One thing I find amusing is the people who equate mains and digital cables characteristics to analogue cables (interconnect and mains).

Manufacturers also continue that notion. Why would silver coated cable enhance sound of a mains cable or a USB cable even if it does affect interconnects.
 
Ah, but *if* he had heard a difference in say a powerline cable to kettle lead, or superlumina to bellwire, well, he would have solved the science as to why. Well I like to think so anyway, the guy is my hero.
I'm really interested in what we can hear, how we can hear it, and why we think we hear the things we do. I am therefore endlessly baffled at the lack of interest shown by most enthusiasts in the available learning. I mean the real learning, not advertising copy. Of course there's only so much time.

Your hero would already have known what constitutes a controlled experiment so if (which I doubt) he was excited by the result of a sighted test he would have swiftly followed it with an unsighted one.

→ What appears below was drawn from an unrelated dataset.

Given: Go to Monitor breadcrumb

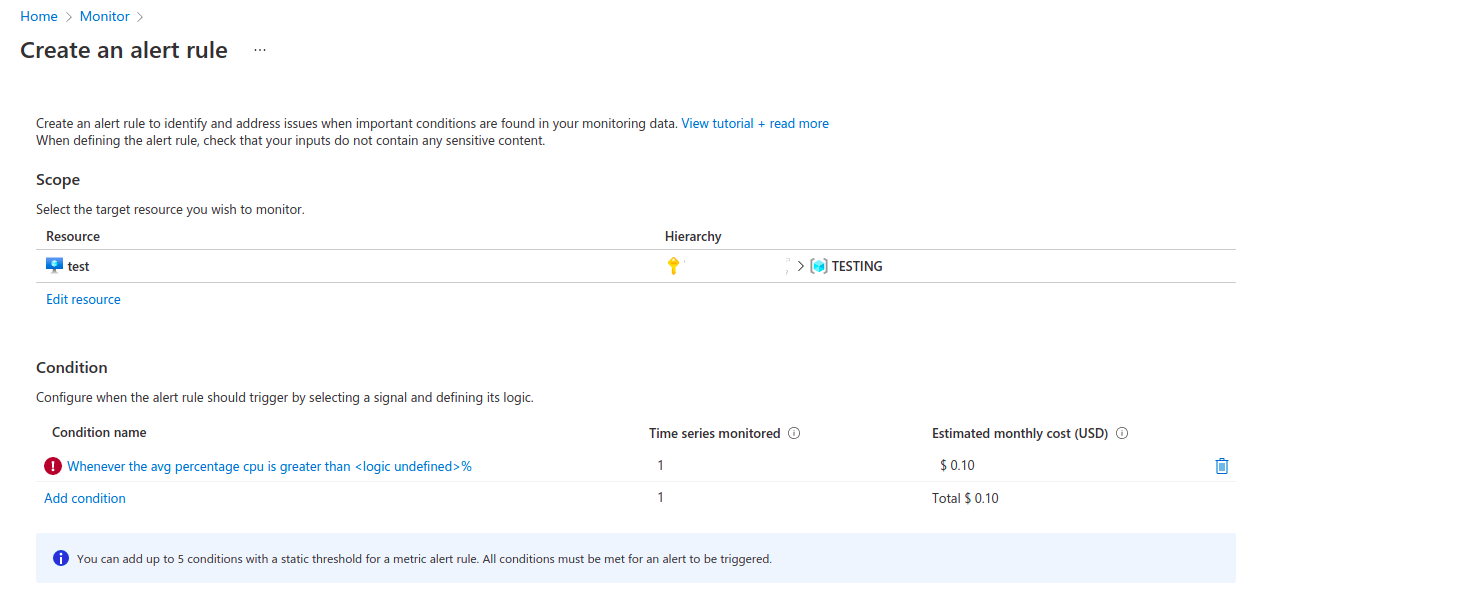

Assuming that he has only ordinary human hearing I can't see that it would have gone much further, but if he was troubled by the disparity between the sighted and unsighted results, no doubt he would have been stimulated by his reading into perceptual science, and comforted by the ability of science to provide a complete explanation.
 
May i ask, just to be curious,have you ever purchased a piece of hifi equipment & heard a difference from what you currently own.
...

Speakers.

If you missed it, I posted a whole thread on my recent search.

Phono stages.

Subtler changes, but I imagine AB'able.

Amps.

I've found matching amps to speakers matters. Some speakers in particular - Shahinian Obelisks spring to mind.

DACs.

Very subtle differences. Possibly worthwhile, depending on price differentials. Have AB differentiated Sonos Connect vs. Leema Pyxis in-built DAC - on a blind test, but not to statistically significant levels. Got it right 3 three times in a row and stopped.

Interconnect Cables.

Never heard a difference. Haven't tried many. I have bought decent build quality ones and suspect spent more than I needed to.

Mains cables.

Once got an audiophile one with a Superuniti I bought s/h. Needless to say, I didn't detect a difference over the standard Naim cable. Sold it on here (stating my findings in the classified).
 
Indeed. Had Nordost not sent the letter, and instead maintained a dignified silence, no doubt we'd be reading a thread about how Nordost were afraid to defend their position.

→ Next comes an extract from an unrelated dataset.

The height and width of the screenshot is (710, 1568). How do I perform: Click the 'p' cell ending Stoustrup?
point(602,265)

As I mentioned previously their best defense would have been to invite the blogger to an independently scrutinised test.

I guarantee they wont do that.

It would have been patently obvious to anyone in charge of marketing that throwing around legal threats instead of actually demonstrating the efficacy of the product and the validity of the test would lead to negative conjecture.

If the efficacy of the product is apparently easily identifiable in a hotel room at a show ie unfamiliar surroundings, acoustics, equipment and music, an independently scrutinised test should be marketing gold for them under these circumstances.

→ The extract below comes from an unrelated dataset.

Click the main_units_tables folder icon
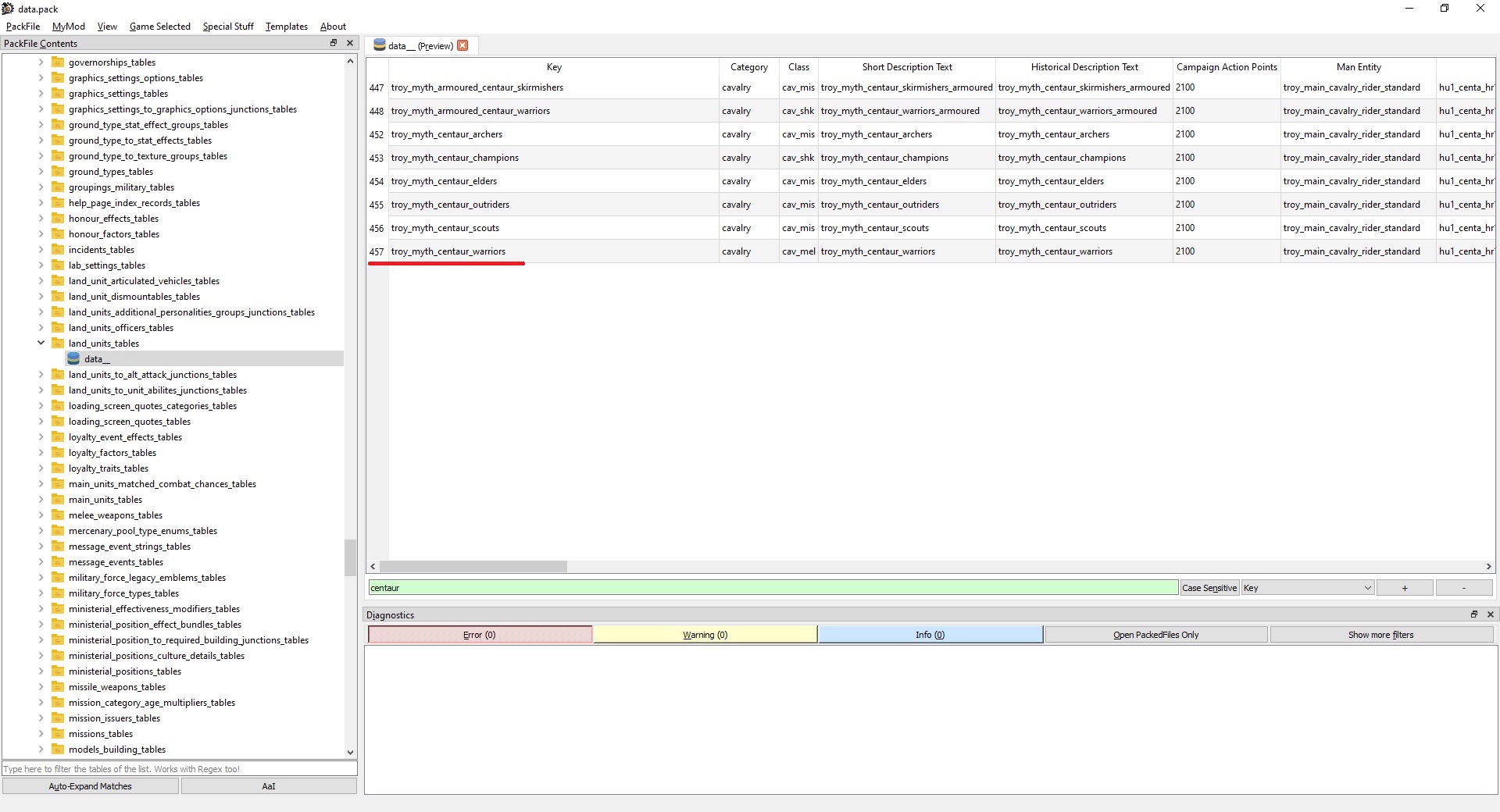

So why have they employed lawyers instead?
 
Well, not my problem, but I'd suggest something which measures differently, and to a level which is generally accepted to be audible. A difference in level, or distortion, perhaps, of a degree which can be agreed to be audible.
Nothing wrong with that as a method, as it can be repeated independently of the tester. The trouble is that only speaker cables have significant measurable effect - too much resistance has audible effects.
It would take a very strange cable to change mains voltages much
 
There is ample evidence of levels of noise and distortion which can be detected in ABX tests. Consider the Phillips Golden-ear challenge, or the Harman course. It is established that rapid switching is necessary because audio memory is short.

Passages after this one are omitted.